El pueblo libanés, (que a decir de Elvis Alam, un ciudadano dominicano, pero con ascendencia y corazón en el Líbano, tiene las mujeres más hermosas, los más bellos atardeceres mediterráneos y un gran potencial en la región del Oriente Próximo), está conmemorando los 71 años transcurridos desde que se independizaron del protectorado francés.
Lean bien, no he dicho celebrando, sino conmemorando, porque la situación actual de ese emblemático país, no es para celebrar. Porque a decir verdad, si como pueblo han sabido tomar el limón y disfrutar la limonada, como sociedad y como Estado, han tenido una historia muy accidentada y poco envidiable.
Herederos de los fenicios, quienes inventaron la base del alfabeto por el cual nos estamos comunicando, grandes comerciantes y navegantes, primeros en producción de vino y con una ubicación envidiable en el extremo oriental del Mar Mediterráneo, tienen una brillante génesis histórica, no obstante, les tocó, como a casi todos los países de esa zona, albergar a cristianos y musulmanes, representantes de las dos grandes e importantes religiones monoteístas occidentales.

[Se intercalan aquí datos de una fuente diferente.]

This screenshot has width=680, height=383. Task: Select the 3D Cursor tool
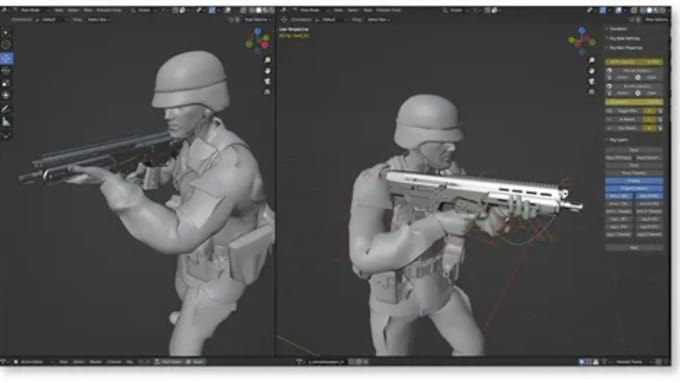tap(6, 45)
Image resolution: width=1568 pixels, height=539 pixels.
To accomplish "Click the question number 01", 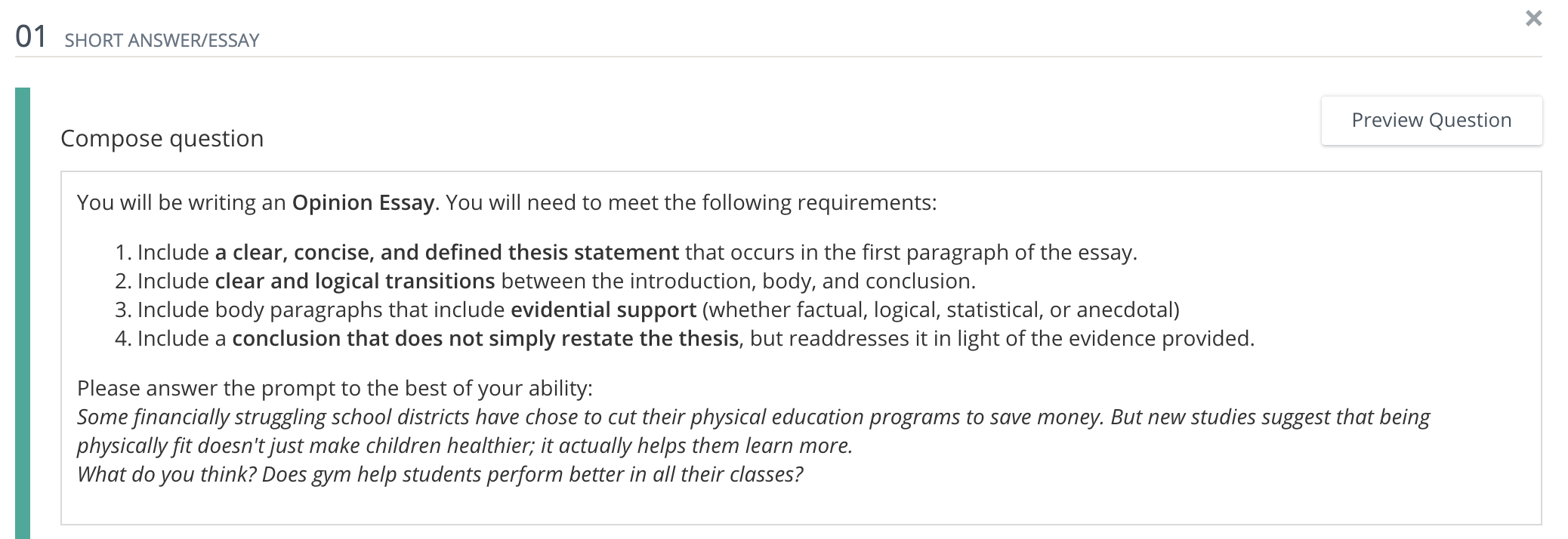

Si la tolerancia fuera un valor más practicado por los humanos, la coincidencia de diversas expresiones religiosas en un mismo lugar,no sería la causante de tantas guerras, y menos dos religiones que siguen al mismo dios y se basan en el amor al prójimo, pero desafortunadamente no es así.
El Líbano, desde su independencia el 22 de noviembre de 1943, tuvo unos primeros años en paz, de crecimiento, tanto así que para principios de los años 70, era el “Centro Financiero de Oriente Próximo”, no obstante la Guerra Civil entre 1975 y 1990, que enfrentó precisamente a cristianos y musulmanes, significó destrucción y retroceso.
Aunque en los próximos 16 años, después del fin de esa guerra, hasta el 2006, se recuperó un poco y volvió a ser centro financiero y meca turística de la región, la realidad es quea partir de ahí la situación vuelve a ser crítica y compleja, porque ahora como nunca, las causas no sólo son internas, sino regionales y globales, con Israel-Hezbolá, por un lado, el asunto Siria por otro y hasta yihadistas del Estado Islámico de Irak y el Levante (ISIS), amenazándoles.
En el Líbano de hoy no hay diálogo, la Constitución y todas las instituciones están en juego, desde el pasado 25 de mayo no tienen presidente y el Parlamento, que en teoría terminó su período, tuvo que extendérselo hasta que se resuelva la situación actual.
Pero como dijo el universal e inmortal poeta libanés, KhalilGibran, “Si el maestro no me admite en el centro de sus tristezas, como voy a pretender jamás entrar en la morada de sus afectos”, creo que todos los ciudadanos del mundo, de manera muy especial los dominicanos, debemos solidarizarnos y tender una mano a ese pueblo que está en una triste etapa y aspirar a que el próximo año celebren sus años de independencia en paz y armonía.
Tendiendo la mano en la adversidad, nos ganamos afectos en una prosperidad, que más temprano que tarde habrá de alcanzar el Líbano. A eso apuesto, para que a partir de ahí, el presidente Danilo Medina y su flamante canciller, Andrés Navarro, abran una “Misión Diplomática y Consular” permanente en ese país hermano. Los libaneses de allá y de aquí lo merecen.